[Opening RECORD EXTRACTS section]
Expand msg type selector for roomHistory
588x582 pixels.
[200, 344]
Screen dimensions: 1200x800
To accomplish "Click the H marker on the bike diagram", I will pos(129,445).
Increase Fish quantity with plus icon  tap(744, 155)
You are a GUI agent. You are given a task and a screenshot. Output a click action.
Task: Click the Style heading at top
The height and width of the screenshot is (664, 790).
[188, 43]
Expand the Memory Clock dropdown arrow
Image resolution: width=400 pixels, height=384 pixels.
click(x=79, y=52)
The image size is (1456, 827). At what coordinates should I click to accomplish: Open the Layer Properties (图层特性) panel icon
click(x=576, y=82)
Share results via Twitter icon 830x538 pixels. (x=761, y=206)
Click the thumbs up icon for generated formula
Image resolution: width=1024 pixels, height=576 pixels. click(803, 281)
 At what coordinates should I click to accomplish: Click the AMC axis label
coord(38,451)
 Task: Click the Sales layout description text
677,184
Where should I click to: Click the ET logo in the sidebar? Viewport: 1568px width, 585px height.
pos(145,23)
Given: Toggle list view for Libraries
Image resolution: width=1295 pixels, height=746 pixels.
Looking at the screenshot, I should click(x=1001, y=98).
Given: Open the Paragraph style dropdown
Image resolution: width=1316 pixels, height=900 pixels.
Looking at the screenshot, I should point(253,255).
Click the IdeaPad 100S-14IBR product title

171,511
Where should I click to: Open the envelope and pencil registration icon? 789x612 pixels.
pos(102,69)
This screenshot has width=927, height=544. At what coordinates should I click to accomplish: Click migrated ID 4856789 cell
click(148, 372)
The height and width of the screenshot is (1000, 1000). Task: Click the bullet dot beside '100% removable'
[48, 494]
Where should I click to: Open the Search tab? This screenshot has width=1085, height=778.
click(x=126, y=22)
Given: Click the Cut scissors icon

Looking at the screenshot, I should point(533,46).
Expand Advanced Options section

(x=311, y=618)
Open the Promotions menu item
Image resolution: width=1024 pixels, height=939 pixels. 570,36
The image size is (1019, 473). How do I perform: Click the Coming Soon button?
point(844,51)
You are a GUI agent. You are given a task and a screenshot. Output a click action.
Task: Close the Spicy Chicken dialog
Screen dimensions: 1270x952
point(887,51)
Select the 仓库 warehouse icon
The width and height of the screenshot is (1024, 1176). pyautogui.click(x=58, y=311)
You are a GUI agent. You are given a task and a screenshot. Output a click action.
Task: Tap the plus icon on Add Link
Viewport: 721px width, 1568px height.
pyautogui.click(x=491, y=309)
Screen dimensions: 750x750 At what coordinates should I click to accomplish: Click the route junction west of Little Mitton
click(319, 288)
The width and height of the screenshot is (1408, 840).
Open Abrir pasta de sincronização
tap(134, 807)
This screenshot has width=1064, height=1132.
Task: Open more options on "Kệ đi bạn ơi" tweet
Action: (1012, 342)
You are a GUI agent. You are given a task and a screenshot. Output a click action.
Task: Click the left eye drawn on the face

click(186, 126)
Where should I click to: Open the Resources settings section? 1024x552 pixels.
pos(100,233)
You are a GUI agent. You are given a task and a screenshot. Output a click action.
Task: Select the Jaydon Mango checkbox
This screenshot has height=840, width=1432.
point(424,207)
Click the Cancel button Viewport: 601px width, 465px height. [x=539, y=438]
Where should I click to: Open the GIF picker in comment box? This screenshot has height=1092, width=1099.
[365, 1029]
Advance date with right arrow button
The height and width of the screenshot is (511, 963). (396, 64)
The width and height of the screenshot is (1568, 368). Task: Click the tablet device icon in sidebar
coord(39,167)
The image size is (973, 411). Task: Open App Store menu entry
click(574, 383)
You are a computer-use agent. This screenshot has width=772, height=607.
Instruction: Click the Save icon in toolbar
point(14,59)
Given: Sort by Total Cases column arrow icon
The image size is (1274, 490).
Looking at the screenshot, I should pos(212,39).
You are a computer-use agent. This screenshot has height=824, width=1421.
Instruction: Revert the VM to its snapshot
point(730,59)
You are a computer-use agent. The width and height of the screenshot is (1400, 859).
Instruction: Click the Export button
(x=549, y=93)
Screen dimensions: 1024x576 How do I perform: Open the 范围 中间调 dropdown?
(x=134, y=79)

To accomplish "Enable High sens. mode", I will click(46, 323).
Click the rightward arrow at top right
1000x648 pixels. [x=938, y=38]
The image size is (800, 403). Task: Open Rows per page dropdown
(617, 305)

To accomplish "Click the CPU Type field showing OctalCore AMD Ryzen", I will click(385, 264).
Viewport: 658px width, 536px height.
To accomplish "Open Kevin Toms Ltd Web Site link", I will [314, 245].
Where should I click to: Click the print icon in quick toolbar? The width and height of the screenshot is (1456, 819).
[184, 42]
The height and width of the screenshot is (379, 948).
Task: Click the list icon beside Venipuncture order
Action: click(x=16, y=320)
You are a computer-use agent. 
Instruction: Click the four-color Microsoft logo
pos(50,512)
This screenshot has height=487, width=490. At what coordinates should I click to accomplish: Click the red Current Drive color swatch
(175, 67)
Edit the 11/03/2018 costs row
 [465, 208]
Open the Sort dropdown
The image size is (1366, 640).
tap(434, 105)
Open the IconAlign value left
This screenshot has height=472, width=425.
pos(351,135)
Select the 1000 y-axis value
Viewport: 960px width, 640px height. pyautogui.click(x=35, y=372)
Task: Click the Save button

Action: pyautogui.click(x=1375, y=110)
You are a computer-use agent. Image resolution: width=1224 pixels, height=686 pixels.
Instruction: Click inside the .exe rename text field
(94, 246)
[Closing RECORD EXTRACTS section]
* _EXERCISE AIM_: Check each line of the records for the string "computer" and copy those that have it.

* _SOLUTION TO THIS EXERCISE_:
You are a computer-use agent. This screenshot has width=772, height=607.
You are a computer-use agent. This screenshot has height=824, width=1421.
You are a computer-use agent. The width and height of the screenshot is (1400, 859).
You are a computer-use agent. 
You are a computer-use agent. Image resolution: width=1224 pixels, height=686 pixels.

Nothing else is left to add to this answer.